--- INFORMATION PROVIDED ---
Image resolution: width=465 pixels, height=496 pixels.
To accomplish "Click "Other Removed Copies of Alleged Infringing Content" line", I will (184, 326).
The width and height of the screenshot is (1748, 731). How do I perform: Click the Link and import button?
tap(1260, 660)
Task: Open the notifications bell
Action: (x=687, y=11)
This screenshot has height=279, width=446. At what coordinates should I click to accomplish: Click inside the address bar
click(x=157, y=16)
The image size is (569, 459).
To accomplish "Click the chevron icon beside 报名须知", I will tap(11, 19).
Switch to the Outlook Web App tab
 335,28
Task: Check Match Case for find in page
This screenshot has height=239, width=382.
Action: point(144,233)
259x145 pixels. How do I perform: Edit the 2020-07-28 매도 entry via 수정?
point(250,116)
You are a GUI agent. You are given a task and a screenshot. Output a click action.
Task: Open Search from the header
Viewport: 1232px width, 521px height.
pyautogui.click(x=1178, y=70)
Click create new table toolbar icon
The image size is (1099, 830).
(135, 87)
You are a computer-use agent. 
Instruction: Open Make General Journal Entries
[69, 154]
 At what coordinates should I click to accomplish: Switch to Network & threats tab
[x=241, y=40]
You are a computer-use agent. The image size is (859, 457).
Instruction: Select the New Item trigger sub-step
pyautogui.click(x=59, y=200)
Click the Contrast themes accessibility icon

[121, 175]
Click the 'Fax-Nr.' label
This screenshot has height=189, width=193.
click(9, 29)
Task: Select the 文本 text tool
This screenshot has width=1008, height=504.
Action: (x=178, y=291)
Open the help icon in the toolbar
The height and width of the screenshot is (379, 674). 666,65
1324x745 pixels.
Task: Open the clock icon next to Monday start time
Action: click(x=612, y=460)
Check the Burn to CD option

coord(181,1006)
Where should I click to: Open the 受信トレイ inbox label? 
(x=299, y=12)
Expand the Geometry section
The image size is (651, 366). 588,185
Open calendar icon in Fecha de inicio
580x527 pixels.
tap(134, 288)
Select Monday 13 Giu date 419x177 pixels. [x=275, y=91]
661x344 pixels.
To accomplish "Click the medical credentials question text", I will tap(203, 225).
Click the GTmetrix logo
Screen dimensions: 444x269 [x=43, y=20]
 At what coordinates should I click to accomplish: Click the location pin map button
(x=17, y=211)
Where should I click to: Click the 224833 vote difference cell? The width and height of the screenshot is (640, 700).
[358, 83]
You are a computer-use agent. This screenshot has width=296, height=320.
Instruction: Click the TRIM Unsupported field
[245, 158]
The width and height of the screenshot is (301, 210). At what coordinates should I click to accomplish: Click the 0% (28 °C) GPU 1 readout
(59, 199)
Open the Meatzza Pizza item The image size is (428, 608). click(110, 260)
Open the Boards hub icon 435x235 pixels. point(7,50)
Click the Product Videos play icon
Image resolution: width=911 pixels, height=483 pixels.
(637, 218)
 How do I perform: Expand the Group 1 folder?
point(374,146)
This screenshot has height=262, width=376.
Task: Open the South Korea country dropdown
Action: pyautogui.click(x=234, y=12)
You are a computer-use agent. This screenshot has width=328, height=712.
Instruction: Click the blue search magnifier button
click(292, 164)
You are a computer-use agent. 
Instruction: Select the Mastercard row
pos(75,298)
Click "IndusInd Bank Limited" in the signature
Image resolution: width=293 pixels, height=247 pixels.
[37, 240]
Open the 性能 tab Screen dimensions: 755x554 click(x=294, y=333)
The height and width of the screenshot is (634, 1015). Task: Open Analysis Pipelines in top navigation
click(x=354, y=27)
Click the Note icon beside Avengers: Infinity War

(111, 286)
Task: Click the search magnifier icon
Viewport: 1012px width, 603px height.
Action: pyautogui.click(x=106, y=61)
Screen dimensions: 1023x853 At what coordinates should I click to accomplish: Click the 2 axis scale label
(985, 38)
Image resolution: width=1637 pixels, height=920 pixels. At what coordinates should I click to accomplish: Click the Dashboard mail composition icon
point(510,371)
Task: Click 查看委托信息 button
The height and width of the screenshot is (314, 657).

--- TASK REQUIREMENTS ---
Which of the lines above include the word "computer"? Copy each of them.

--- ANSWER AREA ---
You are a computer-use agent. 
You are a computer-use agent. The image size is (859, 457).
You are a computer-use agent. This screenshot has width=296, height=320.
You are a computer-use agent. This screenshot has width=328, height=712.
You are a computer-use agent. 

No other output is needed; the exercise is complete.